▸ **GOAL**: Please reproduce the stretch of the material from the line containing "974x671 pixels. How" through the line containing "Looking at the screenshot, I should [927, 129].", leaving out the pictures.

▸ **SUPPLIED ENTRIES**:
▼
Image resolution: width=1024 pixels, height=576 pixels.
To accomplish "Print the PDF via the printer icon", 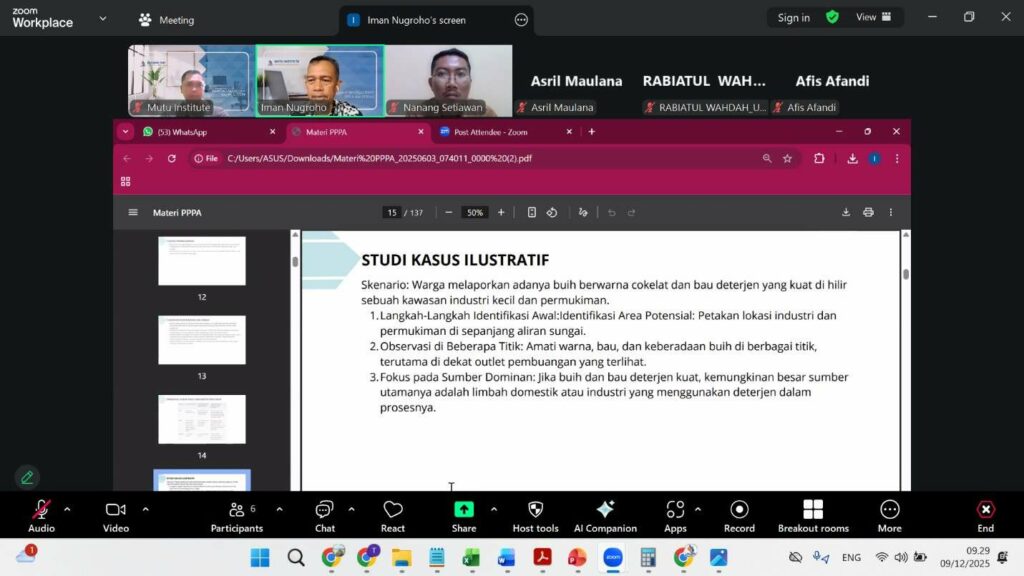I will pyautogui.click(x=868, y=212).
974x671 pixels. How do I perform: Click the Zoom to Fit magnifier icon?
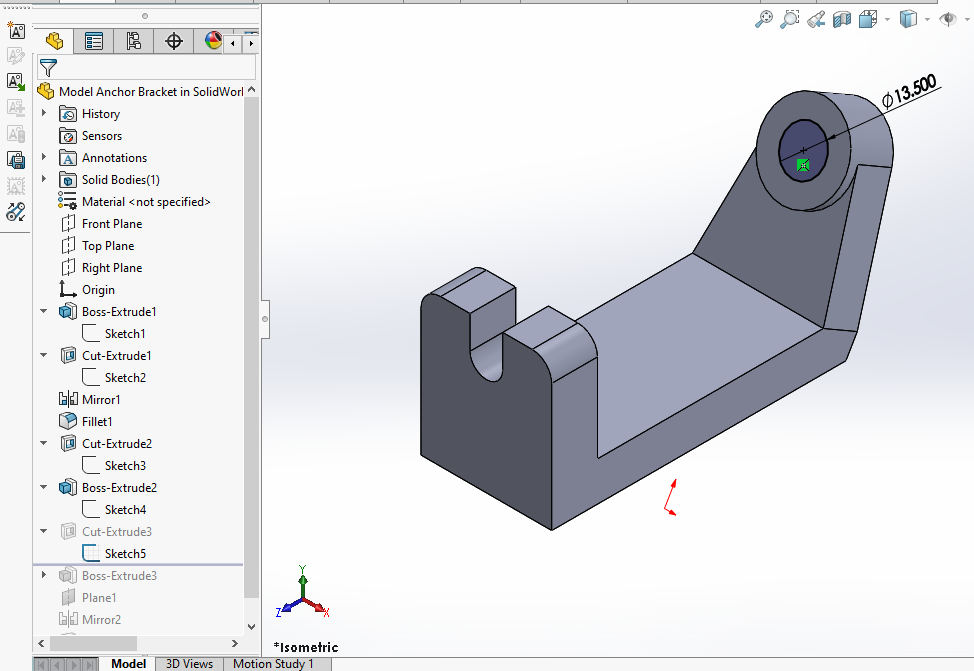[x=764, y=19]
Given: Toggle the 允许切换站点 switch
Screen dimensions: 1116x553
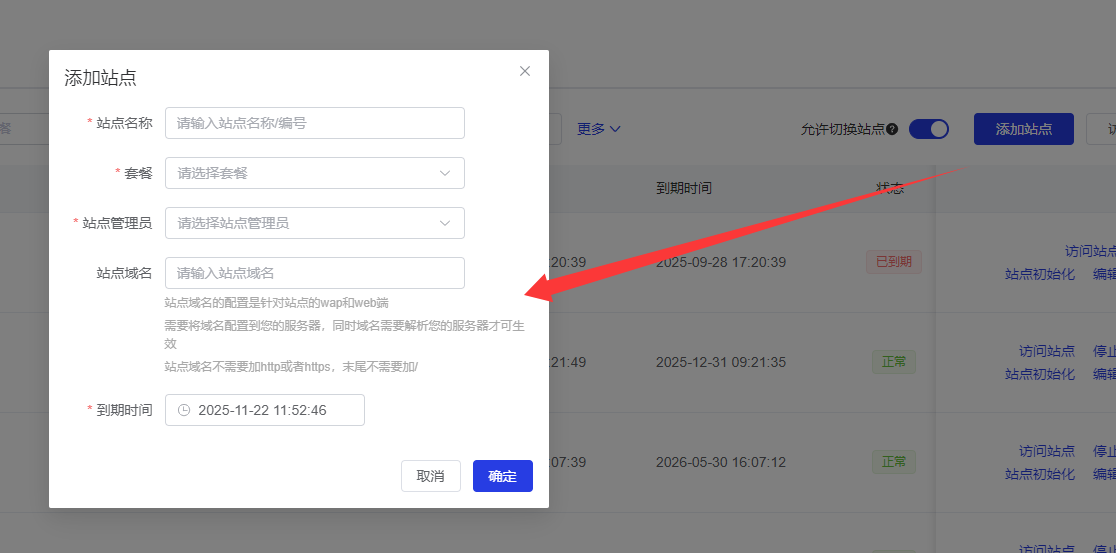Looking at the screenshot, I should [927, 129].
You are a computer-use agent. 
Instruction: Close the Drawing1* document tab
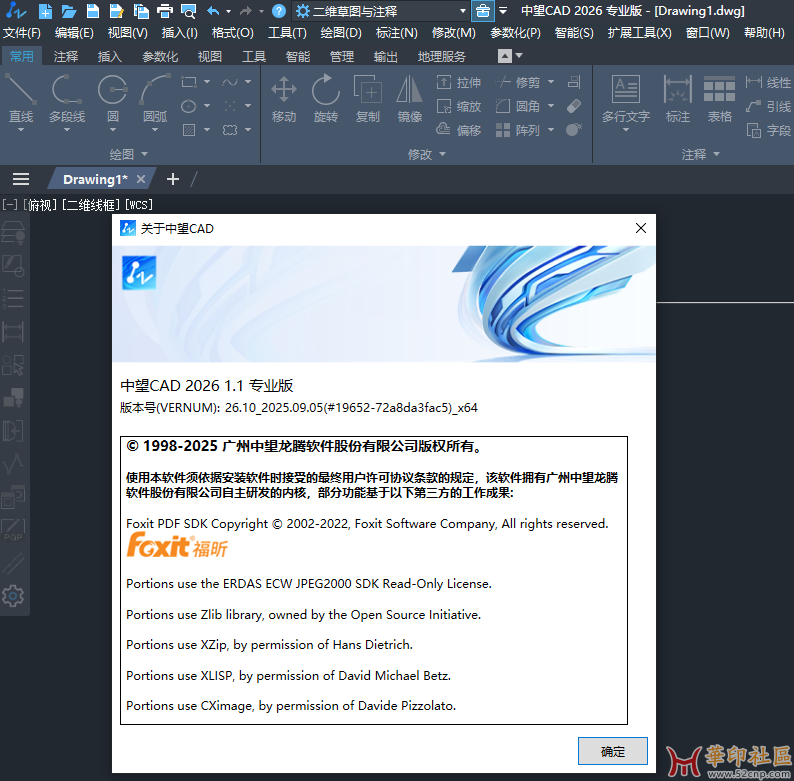coord(142,179)
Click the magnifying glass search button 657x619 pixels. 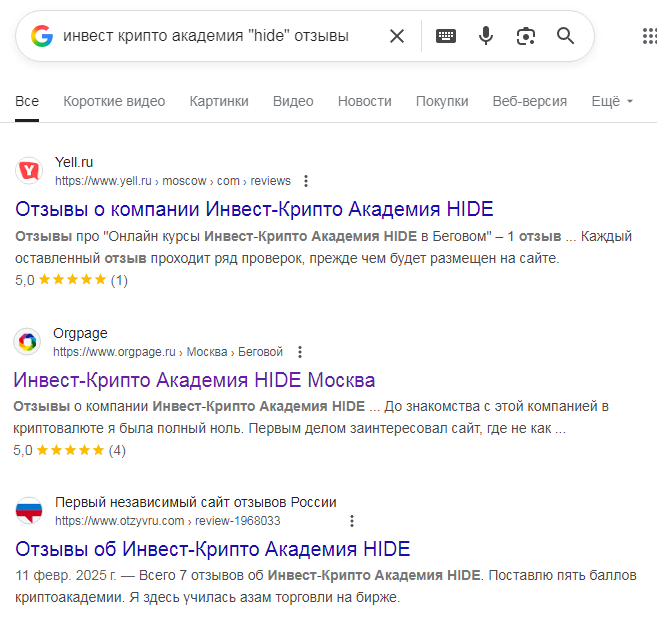(x=566, y=36)
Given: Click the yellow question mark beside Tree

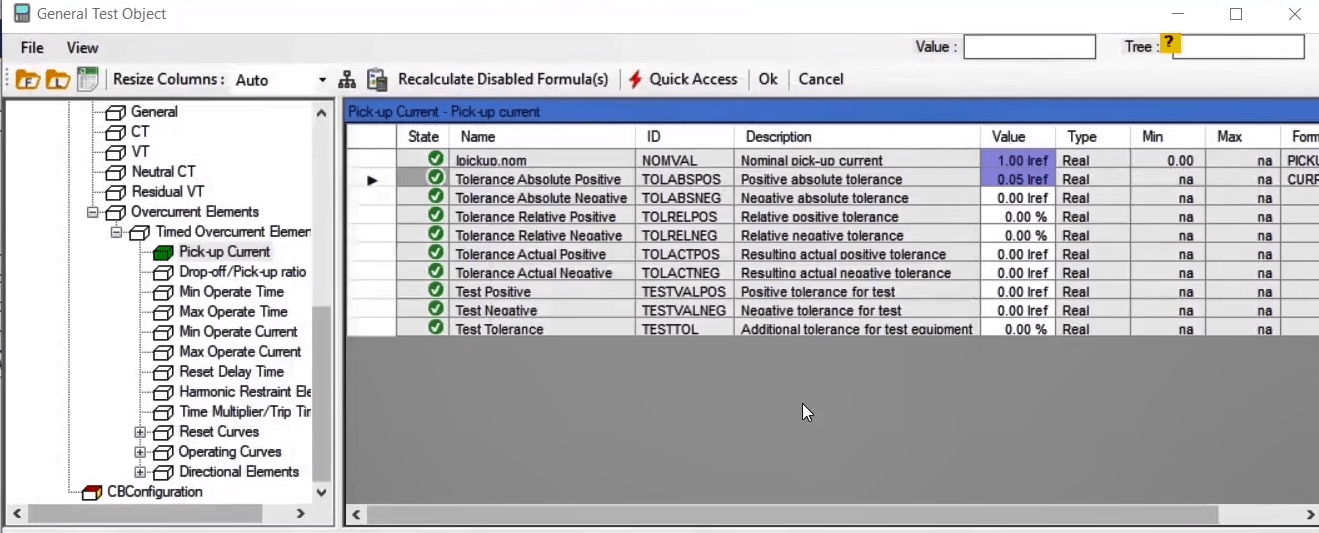Looking at the screenshot, I should pos(1170,45).
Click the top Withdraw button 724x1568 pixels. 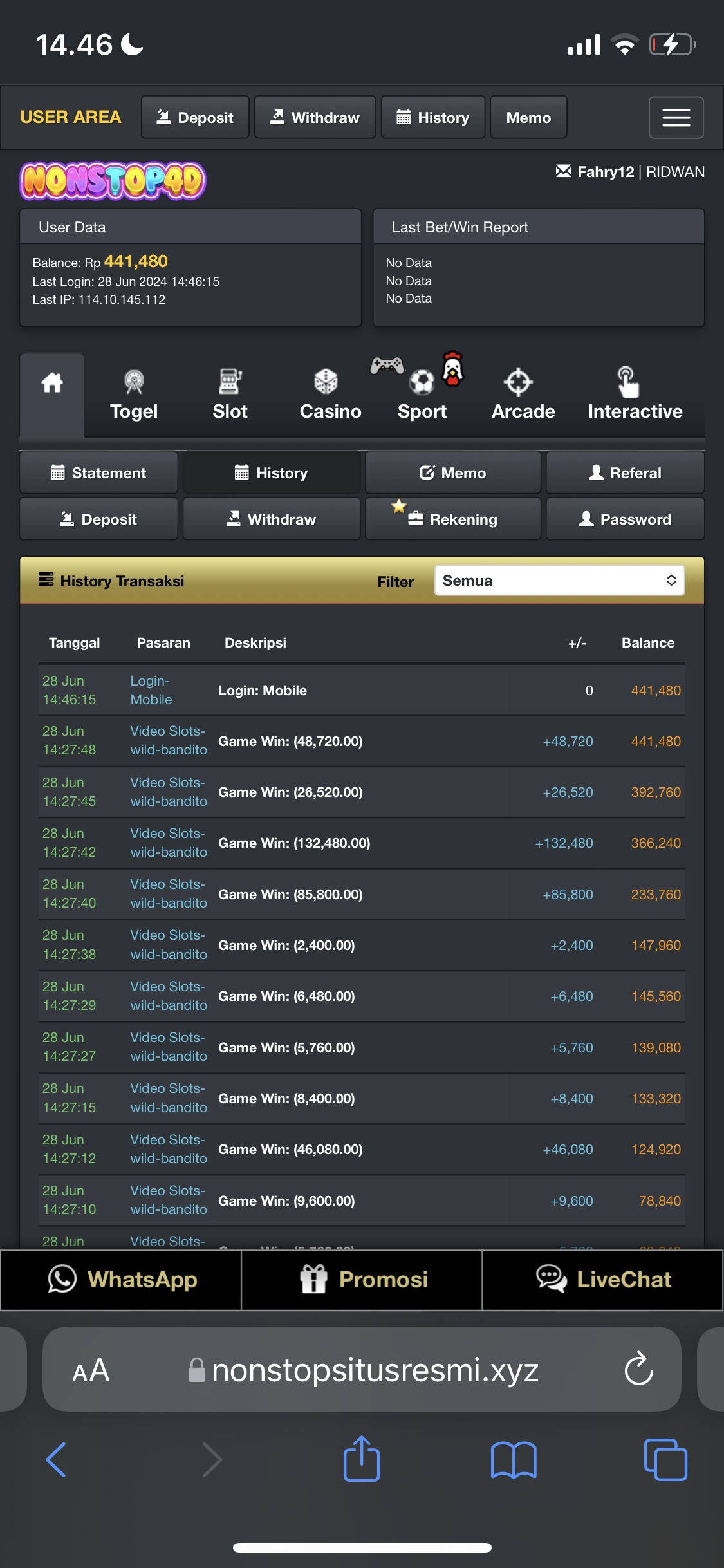pyautogui.click(x=315, y=117)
▲
▸ **ANSWER TO THIS TASK**:
974x671 pixels. How do I perform: Click the Zoom to Fit magnifier icon?
[x=764, y=19]
Given: Toggle the 允许切换站点 switch
Screen dimensions: 1116x553
Looking at the screenshot, I should [927, 129].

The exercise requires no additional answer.